Cameron's main point, however, is that the country is uncompetitive. The business tax regime is too onerous. There is too much red tape. The welfare system doesn't incentivise work. Not enough 16-year-olds get a grade C or above in English and mathematics. There is nothing solid behind these claims. Businesses always complain about taxes, but they make their investment decisions based on other things – otherwise, Andorra, Cyprus and Bulgaria would be booming hubs of global capitalism. Every rewritten regulation or clause isn't a stranglehold on investment. There's no evidence that cutting welfare increases employment; cutting unemployment is what cuts welfare costs. And the proportion of A-C grades has consistently risen for more than two decades.
But the overall strategy implied here is one aimed at stimulating a private-sector-led recovery by reducing the costs of investment. Cut taxes for businesses, reduce the cost of labour by getting people off benefits and into the labour market and reduce the cost of the state to the economy as a whole.
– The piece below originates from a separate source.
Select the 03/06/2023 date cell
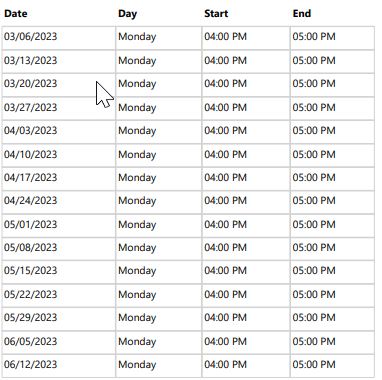The width and height of the screenshot is (382, 380). (x=59, y=38)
The problem with this strategy is, precisely, the private sector: it is not exactly straining at the leash. The evidence is that businesses are on an investment strike not because of taxes, or benefits, but because they see few options for profitable investment. As David Harvey has pointed out, this is a structural problem; the world economy must find $1.5tn in new investment opportunities each year, just to sustain growth at normal rates. That is becoming increasingly difficult, especially in declining economies like the UK.
In such a situation, cutting government spending and reducing public sector jobs is simply a route to further economic contraction. And we have not even seen the worst of the cuts yet – most begin to come into effect this spring. Cameron's only response to the resulting stagnation of the British economy is to stress more export-led growth. But Britain is not a strong exporter, and its performance has only deteriorated.
Perhaps the most disingenuous part of Cameron's speech was his insistence, with the tolerant tone of a badgered parent, that "there is no magic money tree". By implication, anyone calling for a growth strategy based on investment is an unworldly child in fiscal matters. This would be more impressive if his government didn't rely on the Bank of England to print money – so-called "quantitative easing" – to counteract the negative effects of austerity. And if £375bn hasn't been enough so far, another £25bn will probably be pumped into the banks this May.
All of this might seem inept. In fact, it is a strategic gamble. Cameron's overriding objective is to force his structural adjustment programme on the UK. As he said, presumably trying to rally his business allies, he doesn't expect to improve British "competitiveness" without a fight. But he understands well that in the short-run it will hurt, and that risks the whole agenda imploding. That is what Cameron's "magic money tree" is for – it soothes the symptoms of austerity enough, for now, to ease its passage.